[Tasks]:
[1] Answer these questions from the forum post on high rise construction:
(a) How many floors does the Park East Tower in the Central West End have?
(b) Where does the post say most of metro KC's residential high rises are located?
(c) What source does the post name for its data?
[2] Edit the forum post on high rise construction: reproduce it from "downtown Clayton boomed" to "Seasons (19 floors)", replacing "Maryland Walk" with "Maryland Place".
[3] According to the forum post on high rise construction, why would the writer rather live in downtown KC than in downtown STL? Answer in one to three sentences.

[Text segment]:
__________

See my above post. I meant that new (1990's - 2010's) residential high rise development in general in KC far lags that of STL.
Originally Posted by s.davis
I don't think downtown (or urban core) development in KC is lagging behind St Louis in the slightest. Seems like a lot of things are going on right now in both places. And as far as downtowns go, KC generally seems more developed than downtown St Louis in terms of its neighborhood potential and activity level.
the (formerly) Roberts Tower (25 floors) just opened downtown
the Central West End saw the opening of the Park East Tower (26 floors)
4545 Lindell (12 floors)
downtown Clayton boomed in the 1990's/2000's with residential high rises like the Plaza (30 floors)
Clayton on the Park (23 floors)
Maryland Walk (17 floors)
7- And while not residential, STL also saw the opening of the Four Seasons (19 floors)
8- Ritz Carlton (18 floors)
9- AmeriStar (21 floors)
In the same time period (1990's - 2010's) all of metro KC (including the Plaza area where most residential high rises are located) add only:
4646 Broadway (13 floors)
Kingwood Circle (13 floors).
**If I am missing any please correct me**
3- AmeriStar Hotel (12 floors)
4- Sheraton Overland Park (23 floors), were added in the 1990's - 2010's.
All data taken from Emporis.
STL completed 6 residential high rises with a combined height of 133 floors
KC completed 2 residential high rises with a combined height of 26 floors (not counting floor space or units here, just impact to the skyline)
Again, not to play the city vs. city game, but for one to say that STL has not completed more residential high rise projects than KC form 1990-current just isn't the case. Hence, my comment that KC lagged behind STL in new residential high rise construction, but now appears to be gaining traction which is great for KC.
And I totally agree with you that downtown KC seems more like a neighborhood I'd actually want to live in than downtown STL, especially since I like Cosentino's Market (Price Chopper) in KC better than Culinaria (Schnucks) in STL, and the fact that downtown KC doesn't seems as dark and downtrodden as STL has the tendency to do sometimes.

__________

(Stored records)
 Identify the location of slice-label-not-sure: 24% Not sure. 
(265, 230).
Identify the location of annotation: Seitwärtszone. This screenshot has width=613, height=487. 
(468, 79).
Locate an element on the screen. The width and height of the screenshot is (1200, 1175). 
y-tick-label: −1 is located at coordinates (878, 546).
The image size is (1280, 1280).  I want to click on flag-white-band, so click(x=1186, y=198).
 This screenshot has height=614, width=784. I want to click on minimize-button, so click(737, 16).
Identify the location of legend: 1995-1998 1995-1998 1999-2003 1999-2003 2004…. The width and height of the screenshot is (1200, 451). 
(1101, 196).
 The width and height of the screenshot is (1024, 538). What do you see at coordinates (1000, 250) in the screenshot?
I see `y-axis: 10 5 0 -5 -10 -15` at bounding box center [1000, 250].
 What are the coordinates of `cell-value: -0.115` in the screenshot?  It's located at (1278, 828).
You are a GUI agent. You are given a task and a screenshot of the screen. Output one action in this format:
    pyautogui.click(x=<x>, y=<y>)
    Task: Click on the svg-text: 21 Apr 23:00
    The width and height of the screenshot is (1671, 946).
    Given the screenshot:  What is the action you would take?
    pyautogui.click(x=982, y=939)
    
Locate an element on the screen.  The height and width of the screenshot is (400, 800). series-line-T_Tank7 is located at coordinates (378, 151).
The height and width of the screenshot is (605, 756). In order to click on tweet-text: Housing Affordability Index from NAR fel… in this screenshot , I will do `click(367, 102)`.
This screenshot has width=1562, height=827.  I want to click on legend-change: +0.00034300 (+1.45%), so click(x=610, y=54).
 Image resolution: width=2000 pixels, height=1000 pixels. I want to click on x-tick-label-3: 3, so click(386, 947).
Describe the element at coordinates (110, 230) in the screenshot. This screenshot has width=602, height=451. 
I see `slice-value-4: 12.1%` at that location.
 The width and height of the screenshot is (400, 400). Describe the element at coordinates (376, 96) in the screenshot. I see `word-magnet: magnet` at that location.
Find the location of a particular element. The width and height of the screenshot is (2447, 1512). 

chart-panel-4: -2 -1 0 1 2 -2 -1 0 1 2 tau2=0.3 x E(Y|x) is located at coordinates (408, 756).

__________

[Expected responses]:
[1]
(a) 26 floors.
(b) In the Plaza area.
(c) Emporis.

[2]
downtown Clayton boomed in the 1990's/2000's with residential high rises like the Plaza (30 floors)
Clayton on the Park (23 floors)
Maryland Place (17 floors)
7- And while not residential, STL also saw the opening of the Four Seasons (19 floors)

[3] The writer prefers Cosentino's Market (Price Chopper) in KC to Culinaria (Schnucks) in STL. The writer also finds that downtown KC does not seem as dark and downtrodden as STL sometimes tends to be.